476 Maartmaand Alicemaand – cultureel erfgoed

   Mijn vertaling – ik besef het maar al te goed – is een Noord-Nederlandse vertaling met Noord-Nederlandse zinswendingen en Noord-Nederlandse woorden en Noord-Nederlandse verwijzingen naar gezonken cultureel erfgoed.
   Mijn droom is nu om in 2030, als de perfide Belg twee eeuwen geleden jaar valselijk afgescheiden is en de Leo Belgica sindsdien op eigen houtje brult, na die 15 broederlijke jaren dat we één land één volk waren, ter viering daarvan, een Zuid-Nederlandse vertaling gebaseerd op de mijne uit te (laten) geven. Eerst moet natuurlijk een Vlaamse sensitivity reader mijn vertaling helemaal nakijken en strepen zetten overal waar zich een mogelijk Belgisch alternatief aandient, of waar het Noord-Nederlands al te schel en te schril en/of te bot is, of de Zuid-Nederlandse woordvolgorde afwijkt van de Noord-Nederlandse. Vlaanderen boppe! Seefhoek vooruit!
   In het onderstaande werp ik enige vermoedelijk Noordnederlandismen op waar ik heel graag een Zuidnederlands equivalent voor zou vinden.

30. fresh air

   Verwijzingen naar cultureel erfgoed zijn altijd leuk. Maar bij mij, geboortig en getogig van onder Eindhoven, is dat noodzakelijkerwijs Hollands cultureel erfgoed. Bijvoorbeeld als Alice in de Levende Bloemenhof ronddoolt en opmerkt dat de Rode Koningin zo gegroeid is sinds Alice haar uit de as in de open haard heeft gehaald, zegt de Roos:

“It’s the fresh air that does it,” said the Rose: “wonderfully fine air it is, out here.” (The Garden of Live Flowers, 139)
‘Dat is de frisse buitenlucht,’ zei de Roos, ‘een heerlijk frisse buitenlucht hebben we hier.’ (De levende bloemenhof, 136)

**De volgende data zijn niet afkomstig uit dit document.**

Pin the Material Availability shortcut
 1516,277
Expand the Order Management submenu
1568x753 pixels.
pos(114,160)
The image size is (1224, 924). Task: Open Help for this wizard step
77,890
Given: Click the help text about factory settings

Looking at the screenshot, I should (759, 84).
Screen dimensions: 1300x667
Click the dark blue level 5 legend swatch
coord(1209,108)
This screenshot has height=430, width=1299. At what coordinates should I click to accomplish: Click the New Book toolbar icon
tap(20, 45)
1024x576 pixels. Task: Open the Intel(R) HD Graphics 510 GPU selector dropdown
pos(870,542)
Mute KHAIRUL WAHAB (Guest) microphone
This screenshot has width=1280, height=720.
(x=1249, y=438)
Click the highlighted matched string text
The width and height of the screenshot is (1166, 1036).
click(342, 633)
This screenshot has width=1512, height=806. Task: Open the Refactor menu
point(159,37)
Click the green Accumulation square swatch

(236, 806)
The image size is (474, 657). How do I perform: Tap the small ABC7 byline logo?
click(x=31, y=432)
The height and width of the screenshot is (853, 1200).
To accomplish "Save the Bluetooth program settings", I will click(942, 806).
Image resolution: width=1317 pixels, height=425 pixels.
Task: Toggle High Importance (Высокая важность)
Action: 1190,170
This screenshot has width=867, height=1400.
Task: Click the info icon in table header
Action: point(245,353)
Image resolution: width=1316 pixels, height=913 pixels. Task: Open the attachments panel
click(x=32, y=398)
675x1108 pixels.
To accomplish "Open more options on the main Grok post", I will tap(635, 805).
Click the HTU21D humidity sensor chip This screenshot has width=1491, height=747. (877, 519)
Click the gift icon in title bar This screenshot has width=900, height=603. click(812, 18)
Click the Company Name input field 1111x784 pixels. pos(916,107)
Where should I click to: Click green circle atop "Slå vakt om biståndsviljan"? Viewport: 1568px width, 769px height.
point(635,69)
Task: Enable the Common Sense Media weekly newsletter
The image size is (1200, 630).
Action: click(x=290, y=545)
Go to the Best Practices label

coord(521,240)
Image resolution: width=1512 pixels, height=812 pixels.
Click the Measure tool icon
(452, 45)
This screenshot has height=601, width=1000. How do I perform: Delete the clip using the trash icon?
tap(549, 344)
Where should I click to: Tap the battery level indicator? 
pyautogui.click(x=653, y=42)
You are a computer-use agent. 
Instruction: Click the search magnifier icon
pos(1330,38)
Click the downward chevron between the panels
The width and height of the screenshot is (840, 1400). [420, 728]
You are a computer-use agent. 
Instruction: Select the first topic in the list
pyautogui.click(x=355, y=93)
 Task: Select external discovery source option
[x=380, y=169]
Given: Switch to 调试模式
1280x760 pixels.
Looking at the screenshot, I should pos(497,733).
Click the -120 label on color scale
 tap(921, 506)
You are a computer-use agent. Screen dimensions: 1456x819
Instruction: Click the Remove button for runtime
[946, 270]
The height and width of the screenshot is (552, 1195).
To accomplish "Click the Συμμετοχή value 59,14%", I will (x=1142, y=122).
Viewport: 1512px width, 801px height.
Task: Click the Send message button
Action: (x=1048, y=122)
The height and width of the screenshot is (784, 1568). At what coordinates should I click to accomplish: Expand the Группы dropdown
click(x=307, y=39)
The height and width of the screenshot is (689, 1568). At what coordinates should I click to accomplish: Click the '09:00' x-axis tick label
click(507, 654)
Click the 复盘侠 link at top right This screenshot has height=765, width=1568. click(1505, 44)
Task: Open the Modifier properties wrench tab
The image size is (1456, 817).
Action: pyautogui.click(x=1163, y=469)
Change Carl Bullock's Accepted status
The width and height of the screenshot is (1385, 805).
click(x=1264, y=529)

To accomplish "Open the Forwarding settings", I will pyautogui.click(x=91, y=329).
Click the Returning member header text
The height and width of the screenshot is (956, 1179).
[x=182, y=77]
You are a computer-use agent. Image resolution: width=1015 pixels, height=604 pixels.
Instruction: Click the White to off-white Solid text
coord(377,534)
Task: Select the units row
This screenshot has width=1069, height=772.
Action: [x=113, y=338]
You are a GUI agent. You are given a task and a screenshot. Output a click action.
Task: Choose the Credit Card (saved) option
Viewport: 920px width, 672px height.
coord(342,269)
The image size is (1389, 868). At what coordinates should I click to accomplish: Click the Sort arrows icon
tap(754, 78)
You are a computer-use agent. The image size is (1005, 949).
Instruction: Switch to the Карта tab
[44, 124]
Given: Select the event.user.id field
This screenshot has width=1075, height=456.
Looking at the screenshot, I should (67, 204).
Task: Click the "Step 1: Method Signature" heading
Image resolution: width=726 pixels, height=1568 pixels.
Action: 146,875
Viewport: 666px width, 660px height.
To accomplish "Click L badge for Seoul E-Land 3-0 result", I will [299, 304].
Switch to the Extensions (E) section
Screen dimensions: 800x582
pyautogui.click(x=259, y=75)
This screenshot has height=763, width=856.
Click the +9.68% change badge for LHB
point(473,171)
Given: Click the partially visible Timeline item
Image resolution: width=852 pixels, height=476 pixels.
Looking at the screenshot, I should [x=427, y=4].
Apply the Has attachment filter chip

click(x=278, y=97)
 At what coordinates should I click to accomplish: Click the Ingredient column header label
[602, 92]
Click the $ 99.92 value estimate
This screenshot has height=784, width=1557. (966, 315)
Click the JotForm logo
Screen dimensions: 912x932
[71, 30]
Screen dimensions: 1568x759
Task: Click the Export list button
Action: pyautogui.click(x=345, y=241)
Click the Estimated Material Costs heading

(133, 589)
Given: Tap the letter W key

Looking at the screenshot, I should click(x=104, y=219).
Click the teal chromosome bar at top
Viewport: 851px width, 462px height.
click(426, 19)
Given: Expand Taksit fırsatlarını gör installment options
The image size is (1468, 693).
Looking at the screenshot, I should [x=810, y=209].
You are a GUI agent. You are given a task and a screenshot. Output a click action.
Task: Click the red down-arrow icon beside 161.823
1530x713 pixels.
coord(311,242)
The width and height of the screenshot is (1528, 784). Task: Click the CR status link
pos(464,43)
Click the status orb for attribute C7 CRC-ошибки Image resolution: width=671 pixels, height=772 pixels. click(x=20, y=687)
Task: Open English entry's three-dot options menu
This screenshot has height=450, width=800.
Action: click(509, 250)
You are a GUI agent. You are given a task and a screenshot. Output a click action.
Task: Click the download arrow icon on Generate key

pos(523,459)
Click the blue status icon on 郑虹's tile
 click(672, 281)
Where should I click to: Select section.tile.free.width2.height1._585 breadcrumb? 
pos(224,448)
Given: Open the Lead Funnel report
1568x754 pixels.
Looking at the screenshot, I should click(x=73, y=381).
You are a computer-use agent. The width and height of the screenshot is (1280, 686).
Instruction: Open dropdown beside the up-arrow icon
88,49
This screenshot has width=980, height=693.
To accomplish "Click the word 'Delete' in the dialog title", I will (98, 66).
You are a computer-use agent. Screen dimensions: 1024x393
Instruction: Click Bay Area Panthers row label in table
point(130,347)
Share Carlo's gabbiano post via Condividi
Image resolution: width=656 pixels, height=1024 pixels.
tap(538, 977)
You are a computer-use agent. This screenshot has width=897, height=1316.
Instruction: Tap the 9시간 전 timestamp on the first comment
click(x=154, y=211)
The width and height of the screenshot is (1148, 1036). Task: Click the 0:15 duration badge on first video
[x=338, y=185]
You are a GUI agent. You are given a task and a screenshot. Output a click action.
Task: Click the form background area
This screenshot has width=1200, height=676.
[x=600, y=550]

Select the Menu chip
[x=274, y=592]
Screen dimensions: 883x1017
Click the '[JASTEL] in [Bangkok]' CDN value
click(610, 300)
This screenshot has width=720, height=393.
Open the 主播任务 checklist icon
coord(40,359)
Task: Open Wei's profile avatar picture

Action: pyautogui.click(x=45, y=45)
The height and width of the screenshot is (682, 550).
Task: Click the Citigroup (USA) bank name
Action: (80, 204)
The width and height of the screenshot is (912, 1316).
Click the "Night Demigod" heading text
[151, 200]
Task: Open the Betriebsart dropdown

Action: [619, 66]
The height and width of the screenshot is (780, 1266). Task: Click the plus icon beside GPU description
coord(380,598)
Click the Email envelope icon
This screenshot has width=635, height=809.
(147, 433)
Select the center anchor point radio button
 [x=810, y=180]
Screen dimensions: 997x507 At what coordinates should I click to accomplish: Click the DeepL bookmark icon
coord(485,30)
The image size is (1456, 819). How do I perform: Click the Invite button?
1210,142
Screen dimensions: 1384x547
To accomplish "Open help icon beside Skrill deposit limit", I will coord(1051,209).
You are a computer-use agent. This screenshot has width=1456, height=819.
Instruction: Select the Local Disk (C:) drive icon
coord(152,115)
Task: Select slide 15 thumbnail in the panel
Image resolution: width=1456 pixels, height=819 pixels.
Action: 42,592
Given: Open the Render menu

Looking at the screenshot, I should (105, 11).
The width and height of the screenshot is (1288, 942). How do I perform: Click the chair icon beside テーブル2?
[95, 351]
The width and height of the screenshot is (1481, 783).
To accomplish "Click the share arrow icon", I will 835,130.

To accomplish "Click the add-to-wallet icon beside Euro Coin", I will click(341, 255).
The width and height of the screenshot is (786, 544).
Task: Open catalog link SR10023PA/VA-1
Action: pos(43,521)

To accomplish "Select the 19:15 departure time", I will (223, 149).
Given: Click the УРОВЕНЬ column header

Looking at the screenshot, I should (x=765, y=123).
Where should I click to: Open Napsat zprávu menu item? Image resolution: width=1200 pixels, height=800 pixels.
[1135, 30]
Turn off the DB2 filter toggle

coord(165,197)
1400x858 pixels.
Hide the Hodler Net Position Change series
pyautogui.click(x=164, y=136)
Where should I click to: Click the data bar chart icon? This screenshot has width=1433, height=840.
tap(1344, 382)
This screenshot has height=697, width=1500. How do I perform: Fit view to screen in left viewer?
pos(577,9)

   Een heerlijk frisse buitenlucht hebben we hier – klinkt met opzet als iets van Wim T. Schippers (‘Wat een prachtige omgeving hebt u hier’ – ik herinner me het niet letterlijk meer). Die onderhuidse verwijzingen naar gezonken culturele gegevenheden zijn altijd leuk en zouden veel vaker toegepast moeten worden. Als je het niet merkt is er geen man overboord, als je het wel merkt is het alleen maar leuk. Gooi je hele erfgoed maar door de molen. Daarom ben ik ook erg voor een Vlaamse bewerking van mijn vertaling.

31. oh dear

   Alice spreekt zichzelf ook graag vermanend toe, zeker als er iets niet zo verstandigs uitkomt. Als ze zich voorstelt, lang als een uitgeschoven telescoop, dat ze schoenen moet sturen aan haar eigen voeten, roept ze uit:

Oh dear, what nonsense I’m talking! (The Pool of Tears, 17)
Nou ja zeg, wat een onzin sla ik uit! (Het tranendal, 19)

   ‘Nou ja zeg!’ heeft altijd iets mooi verongelijkts dat past bij jongedochteren van zo’n 7 à 9 jaar. Ik laat het de hoofdpersoon van mijn eigengeschreven verhalen over Lieke en haar bende ook vaak zeggen. Het tweede boek is zelfs zo getiteld: Nou ja zeg! Nieuwe avonturen van Lieke en haar bende. Maar zeggen Zuid-Nederlandse verongelijkte maskes dat ook? Of hebben die een andere uitdrukking waarmee ze aan hun onaangename verbazing uiting geven? Want dan moet ik dat stante pede opnoteren voor de Zuid-Nederlandse bewerking-in-bewerking.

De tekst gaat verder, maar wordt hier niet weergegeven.